Skip to content

UK Address Matcher

UK Address Matcher logo

Fast, simple address matching (geocoding) in Python.

Why use this library

  • Simple. Setup in seconds, runs on a laptop. No separate infrastructure of services needed.
  • Fast. Match 100,000 addresses in ~30 seconds.1
  • Proven accuracy. We use public, labelled datasets to measure and document accuracy.
  • Support for Ordnance Survey data. We provide a automated build pipeline for users wishing to match to Ordnance Survey data. Matching to any other canonical dataset is also supported.

The end-to-end process of matching 100,000 addresses to Ordnance Survey data, including all software downloads and data processing takes:2

  • Less than a minute if you are matching to a small area such as a local council region.
  • If matching to the whole UK, there's a one-time preprocessing step that takes around 10 minutes. Subsequent matching of 100k records takes less than a minute.

Installation

pip install --pre uk_address_matcher

What does it do?

Given the following data:

  • a "messy" dataset of addresses that you want to match
  • a "canonical" dataset of known addresses, often an Ordnance Survey dataset such as AddressBase or NGD.
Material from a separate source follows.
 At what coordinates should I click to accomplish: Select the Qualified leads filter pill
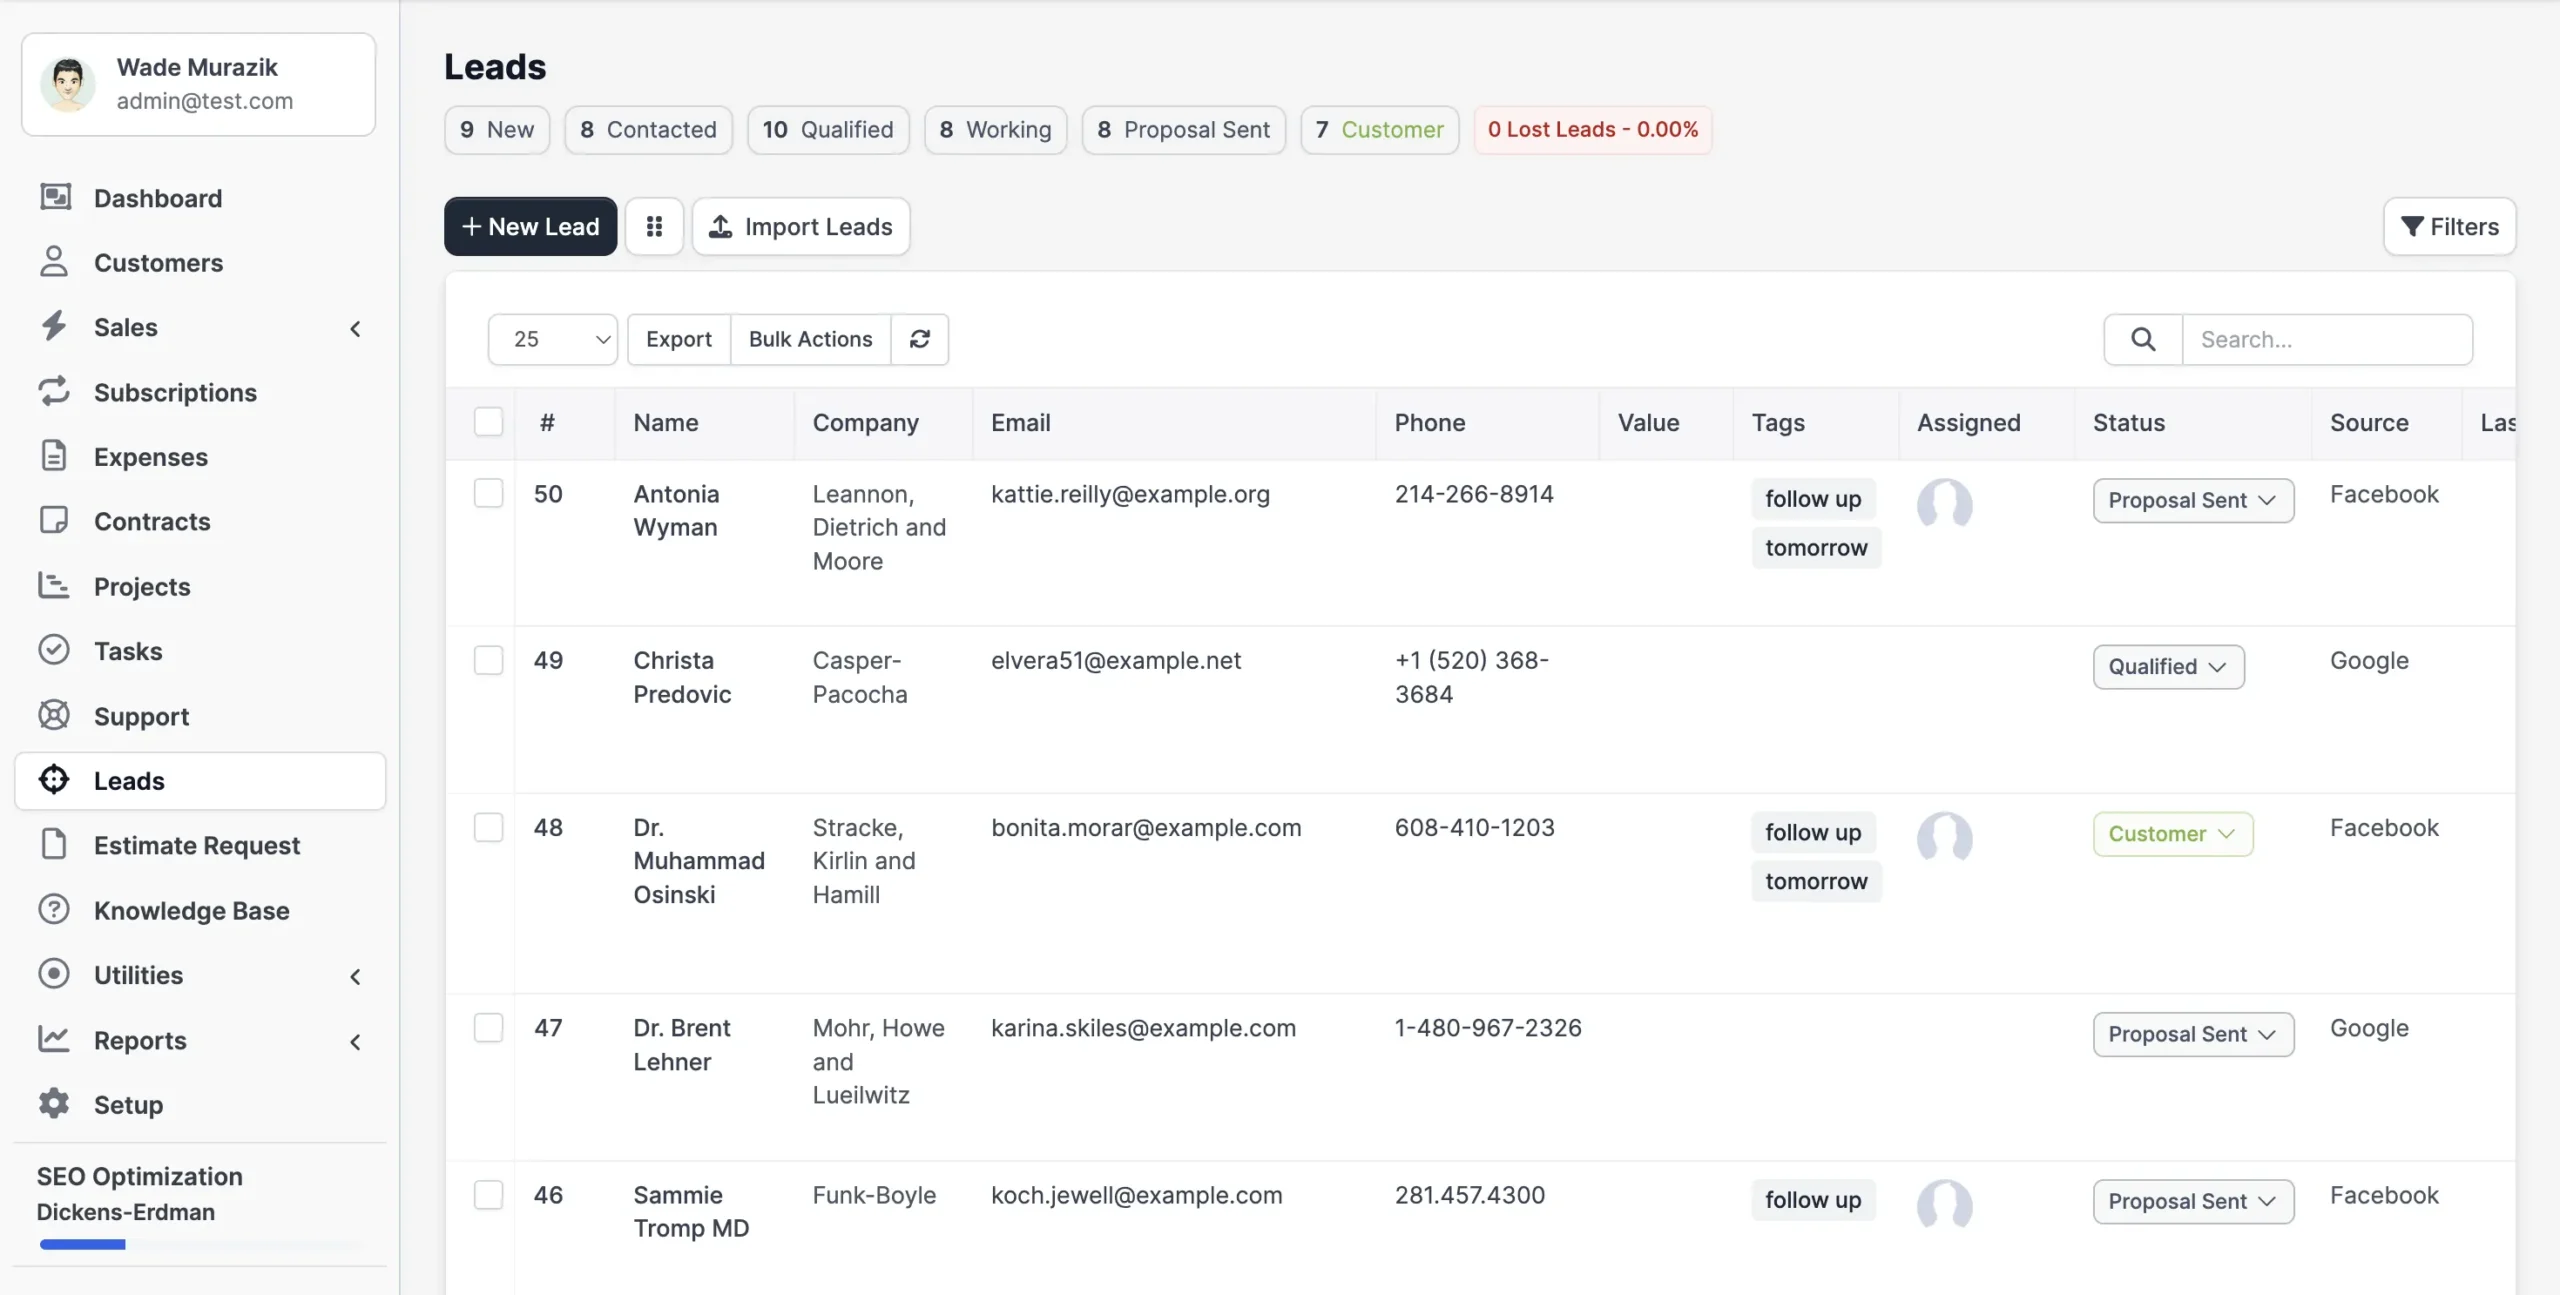827,129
this package will find the best matching canonical address for each messy address.

Example:

Your data should be in the following format3:

Messy data

unique_id address_concat postcode
m_1 Flat A Example Court, 10 Demo Road, Townton AB1 2BC
...more rows

Canonical data

unique_id address_concat postcode
c_1 Flat A, 10 Demo Road, Townton AB1 2BC
c_2 Flat B, 10 Demo Road, Townton AB1 2BC
c_3 Basement Flat, 10 Demo Road, Townton AB1 2BC
...more rows

You can match it as follows:

import duckdb
from uk_address_matcher import AddressMatcher

con = duckdb.connect()
messy = con.read_csv("example_data/messy_example.csv")
canonical = con.read_csv("example_data/canonical_example.csv")

matcher = AddressMatcher(
    canonical_addresses=canonical,
    addresses_to_match=messy,
    con=con,
)
result = matcher.match()
result.matches().show(max_width=10000)

Example output:

unique_id resolved_canonical_id original_address_concat original_address_concat_canonical match_reason match_weight distinguishability
m_1 c_2 Flat A Example Court, 10 Demo Road, Townton Flat A, 10 Demo Road, Townton splink: probabilistic match 13.5885 11.5033

The above is recommended if your canonical dataset is relatively small, say, under 1 million rows. If you're matching to larger canonical dataset, a preprocessing step is recommended. See choose whether to pre-process your canonical dataset for details.

Licence

This project is free and open source and is released under the MIT licence.

Next steps


  1. Timings on a MacBook Pro M4 Max. 

  2. Does not include the time taken to download Ordnance Survey data since this depends on the speed of your internet connection. 

  3. The postcode column is optional. If you include it, the matcher will use it directly. If you do not, the matcher will attempt to detect and extract postcodes from address_concat. uk_address_matcher also supports matching addresses that lack a postcode.